What makes a Happy Brain?

Neuroscience of Happiness Part 1

SarahKatharinaBuehler
3 min readNov 9, 2020

“Happiness is the meaning and the purpose of life, the whole aim and end of human existence.” — According to Aristotle, a philosopher who would lay an important foundation for future scientific research into happiness. Aware of the high value of happiness, what followed were the questions of how to break down this abstract concept in order to grasp what it actually means to be happy and subsequently what processes are involved in achieving it. For a long time, scientists have been finding it difficult to define and measure happiness. But faced with this challenge, they were able to borrow useful insights from Aristotle’s philosophy and conceptually distinguish two components of happiness: hedonia and eudaimonia (Kringelbach & Berridge, 2010b). Translated into modern psychological terms, the former depicts a more transient state of pleasure while the latter refers to overall well-being. This distinction alone is very interesting because it implies that these aspects of happiness are not mutually exclusive, in fact one can experience short-lived pleasures without reporting general life satisfaction or well-being and vice versa.

The neural mechanisms of pleasure were first discovered over 60 years ago, when rats in an experimental setting continuously pressed levers that initiated electrical stimulations transmitted through implanted electrodes to certain parts of their brain (Olds & Milner, 1954) — specifically the septum and nucleus accumbens (Olds, 1956).
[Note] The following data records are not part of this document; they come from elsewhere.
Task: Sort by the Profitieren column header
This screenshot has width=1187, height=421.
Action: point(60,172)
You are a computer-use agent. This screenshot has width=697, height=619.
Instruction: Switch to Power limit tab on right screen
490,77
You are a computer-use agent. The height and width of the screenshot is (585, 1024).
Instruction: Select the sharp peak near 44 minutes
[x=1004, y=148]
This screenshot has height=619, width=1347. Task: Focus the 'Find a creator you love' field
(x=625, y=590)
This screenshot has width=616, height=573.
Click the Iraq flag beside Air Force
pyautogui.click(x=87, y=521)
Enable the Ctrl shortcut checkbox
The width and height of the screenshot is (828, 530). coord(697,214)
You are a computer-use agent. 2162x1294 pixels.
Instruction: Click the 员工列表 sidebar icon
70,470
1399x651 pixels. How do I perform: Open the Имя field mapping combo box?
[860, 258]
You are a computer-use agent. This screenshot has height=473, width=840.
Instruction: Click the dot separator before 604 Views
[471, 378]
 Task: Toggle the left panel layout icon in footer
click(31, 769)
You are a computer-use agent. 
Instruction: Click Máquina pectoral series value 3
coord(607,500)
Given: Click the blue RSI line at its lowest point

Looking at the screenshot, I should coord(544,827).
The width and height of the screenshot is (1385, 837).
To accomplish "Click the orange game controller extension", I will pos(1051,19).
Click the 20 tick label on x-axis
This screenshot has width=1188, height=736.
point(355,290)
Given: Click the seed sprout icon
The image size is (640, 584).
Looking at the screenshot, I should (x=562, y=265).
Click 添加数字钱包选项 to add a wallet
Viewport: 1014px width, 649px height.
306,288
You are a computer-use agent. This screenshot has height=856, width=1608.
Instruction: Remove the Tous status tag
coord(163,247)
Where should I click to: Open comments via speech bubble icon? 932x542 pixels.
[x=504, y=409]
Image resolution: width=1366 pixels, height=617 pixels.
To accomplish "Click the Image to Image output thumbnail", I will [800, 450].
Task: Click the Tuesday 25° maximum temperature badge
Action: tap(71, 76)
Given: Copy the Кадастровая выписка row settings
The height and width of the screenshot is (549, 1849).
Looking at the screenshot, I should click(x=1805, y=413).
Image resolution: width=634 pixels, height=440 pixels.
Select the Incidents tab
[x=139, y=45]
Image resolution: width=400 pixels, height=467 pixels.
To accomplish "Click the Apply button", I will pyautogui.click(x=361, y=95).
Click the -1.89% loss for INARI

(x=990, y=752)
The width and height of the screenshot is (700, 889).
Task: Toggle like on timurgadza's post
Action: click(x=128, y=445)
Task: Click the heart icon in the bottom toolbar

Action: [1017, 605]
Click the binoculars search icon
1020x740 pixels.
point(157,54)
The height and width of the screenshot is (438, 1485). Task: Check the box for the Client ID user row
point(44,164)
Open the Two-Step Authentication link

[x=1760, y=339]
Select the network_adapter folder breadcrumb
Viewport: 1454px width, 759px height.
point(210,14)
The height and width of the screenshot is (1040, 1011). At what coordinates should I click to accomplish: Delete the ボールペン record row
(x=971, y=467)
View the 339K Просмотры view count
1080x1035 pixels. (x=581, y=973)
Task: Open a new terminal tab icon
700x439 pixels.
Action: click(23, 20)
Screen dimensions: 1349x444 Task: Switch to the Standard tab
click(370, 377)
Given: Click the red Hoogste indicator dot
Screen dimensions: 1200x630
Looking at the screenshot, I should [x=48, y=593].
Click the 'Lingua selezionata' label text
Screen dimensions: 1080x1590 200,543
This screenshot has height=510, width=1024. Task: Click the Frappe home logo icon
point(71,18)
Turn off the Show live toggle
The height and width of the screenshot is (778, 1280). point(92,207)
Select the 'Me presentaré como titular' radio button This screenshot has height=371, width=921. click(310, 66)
As a result, the chemical most commonly associated with these regions, dopamine, was widely established as the main neurotransmitter of pleasure (Kringelbach & Berridge, 2010a). Crucially, this implied that in order to obtain a better understanding of happiness scientists had to study the neural processes underlying pleasure, the so-called hedonic hotspots in the brain. While these have traditionally been attributed only to subcortical regions such as the nucleus accumbens, ventral pallidum or brainstem (Kringelbach & Berridge, 2010a) modern neuroimaging techniques have enabled a more nuanced understanding of the brain’s widespread circuitry of pleasure (Davidson & Schuyler, 2015), including the involvement of orbitofrontal, cingulate, medial prefrontal, and insular cortices for instance when pleasure is anticipated or remembered (Kringelbach & Berridge, 2010a). Interestingly, the neural mechanisms underlying some fundamental and generally better understood pleasures like food and sex were found to overlap with more complex higher-order pleasures such as those evoked by money, art and music or social interaction, suggesting more common ground in the underlying neural processes than previously expected (Kringelbach, 2005; Kringelbach & Berridge, 2010a).

But to relate these hedonic processes to eudaimonia, the other component of happiness, scientists were required to make progress in the use of subjective self-assessments of well-being. Along with behavioral measures, these have subsequently provided valuable insights into the psychological mechanisms underlying happiness and changes in happiness, across contexts and individuals. At the same time, individuals’ self-reports have helped establish large-scale evidence of how well-being is distributed around the world and influenced by factors such as money or social interaction (Kahneman et al., 1999). In fact, this research has empirically shown how hedonia and eudaimonia correlate in happy people, with those rating their overall well-being as high also reporting a positive hedonic mood (Kringelbach & Berridge, 2010b).